Different results with multiple training runs

ymoslem · May 11, 2022, 1:44pm

Hello,

I see discussions about this for OpenNMT-py, but could not find anything for OpenNMT-tf. I built a baseline model, I fine-tuned it, and ran evaluation on the test dataset. I realized I only exported the CTransalte2 model, but forgot to save the TF model, so I had to repeat the exact same experiment again. This was when I noticed that results of translation on either the dev dataset during validation, or the test dataset are slightly different (e.g. 0.4+ BLEU) from the previous experiment. I ran it for a third time, and this was also different. Notice here that everything is the same; the validation was compared to the same steps, and the CTranslate2 model was exported at the same checkpoint and on the same hardware.

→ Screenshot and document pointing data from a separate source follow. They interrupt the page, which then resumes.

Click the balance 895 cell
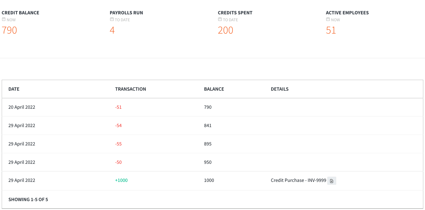425x210 pixels. click(x=208, y=144)
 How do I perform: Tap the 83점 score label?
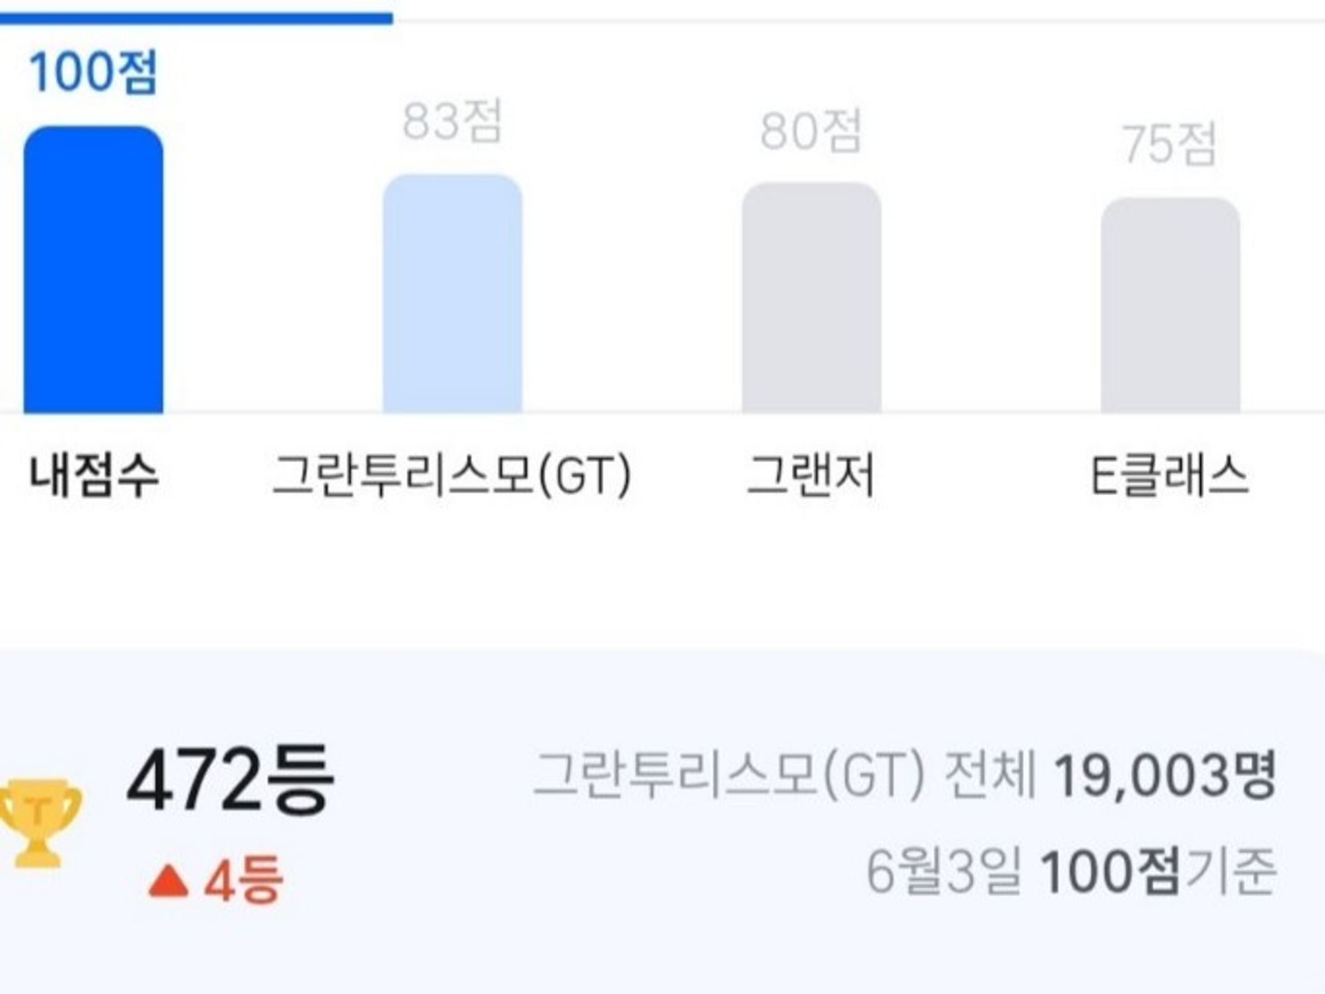tap(452, 122)
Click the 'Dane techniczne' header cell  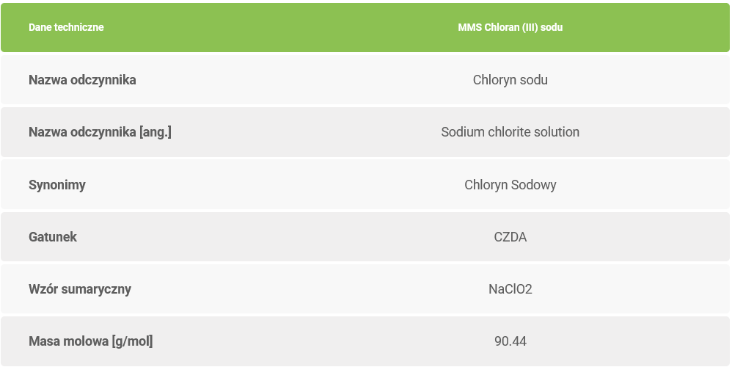pos(66,27)
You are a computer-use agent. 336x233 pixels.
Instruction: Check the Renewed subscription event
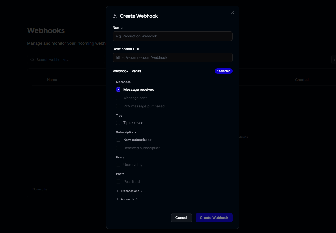coord(118,148)
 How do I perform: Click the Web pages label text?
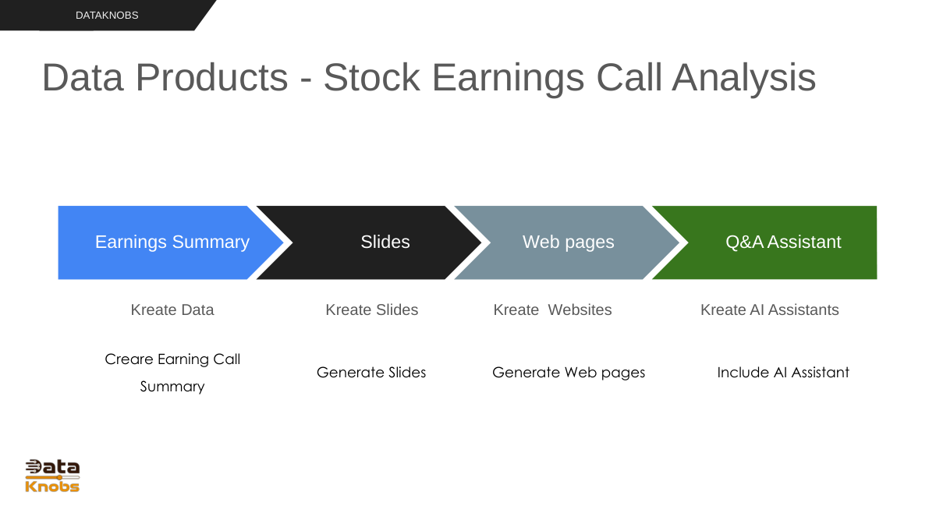point(569,242)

Please note also that I use Relative Position Representations (in all the experiments). So I wonder if there is a missing seed value somewhere, or is this normal for some other reason?

The main reason I am asking is that I want to calculate the Statistical Significance of the results. However, if the results change by 0.4+ BLEU just by re-running the same experiments, I guess Statistical Significance here will be meaningless if the improvement between experiments was small. The good news is that the improvement I have is much more than this, but I still need to understand this point, if possible.

I will highly appreciate clarifying this matter. I will be happy to share more details, if needed. Many thanks!

Kind regards,
Yasmin

guillaumekln · May 16, 2022, 8:29am

Hi,

The random seed is not fixed by default so getting different results is expected. However, the difference should get smaller as you train for longer and with more data. For how many steps did you train these models?

You can set the --seed option to get the same random initialization and batch ordering, but even in this mode the results are not fully reproducible because GPU computation is not deterministic.

ymoslem · May 16, 2022, 10:37am

Many thanks, Guillaume!

It is fine-tuning. Here it was for only 5000 steps.

Kind regards,
Yasmin